Let me finish that for you
[In his youth the poet Li Bai worked for a county magistrate.]
From time to time the magistrate would throw out a couple of lines of poetry himself to show off his own skill and to test Li Bai further. Once, observing a brushfire rage on the ridge of a hill, the magistrate let out these lines:
After the wildfire passed the hill / People have returned but the fire continues
At this he stopped, unable to proceed beyond such a clunky start. To save his superior’s face, Bai stepped in, chanting,
The flames are receding with the scarlet sun / While the mountain is wavering with the evening clouds.

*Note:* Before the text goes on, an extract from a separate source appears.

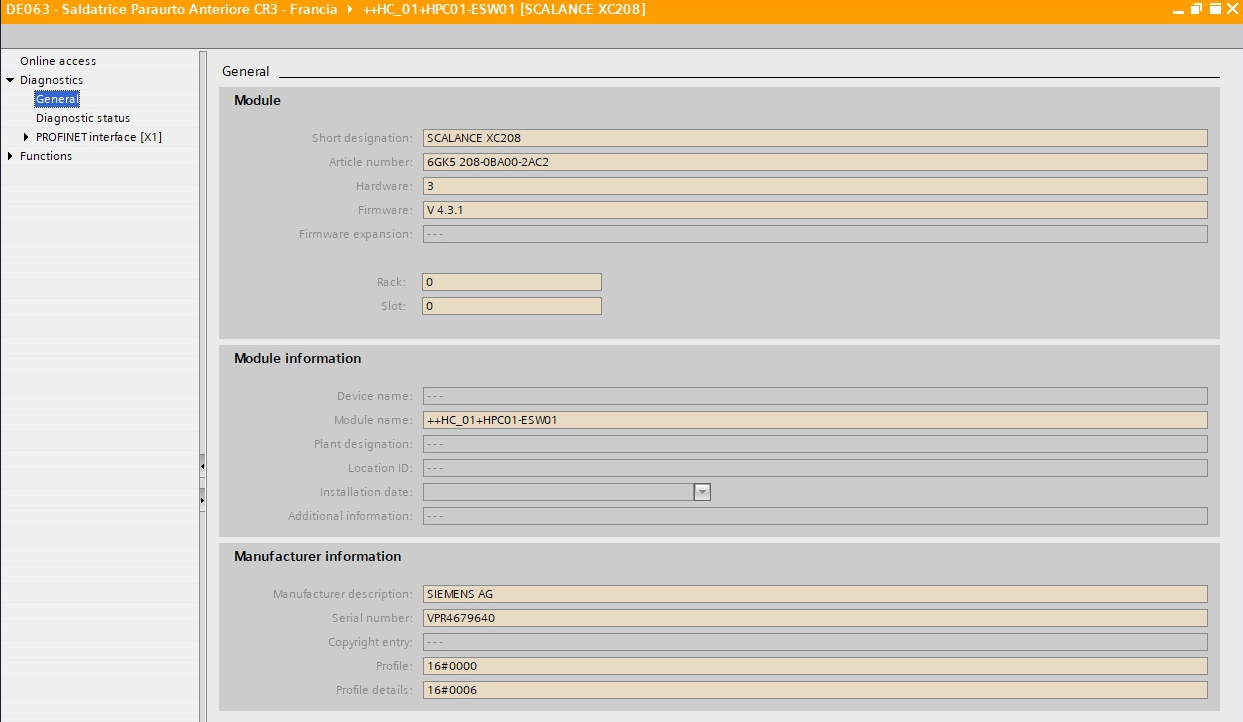Click the Article number field
The image size is (1243, 722).
[x=814, y=162]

Instead of appreciating the assist, however, his boss merely felt annoyed, outshone by Bai in front of his inferiors. Li Bai was irritated by this incident as well, because it showed that the magistrate didn’t care about the farmwork—and people’s livelihood—that had been disrupted by the fire.
On another day, his boss led a group of underlings to the riverside to check a flood condition, which could present a danger to crops and villages. A corpse appeared in the water, bobbing to the surface. It was the body of a young woman. Unmoved by the pitiful sight, the magistrate smiled and recited these lines:
Whose daughter is this sixteen-year-old? / She has been floating along the reedy bank. / Birds observe the jade above her brows / While fish touch her rouged lips.
Again he stopped, unable to continue. His callousness was too much for Li Bai to stomach, so Bai retorted,
Her glossy hair is scattered among the waves / And the red of her cheeks has disappeared in the flood. / When will she find a righteous judge / To voice all her grievances?
Again the magistrate took offense, but Li Bai was too upset to care and strode away. Soon afterward he quit his job, which he realized had become intolerable.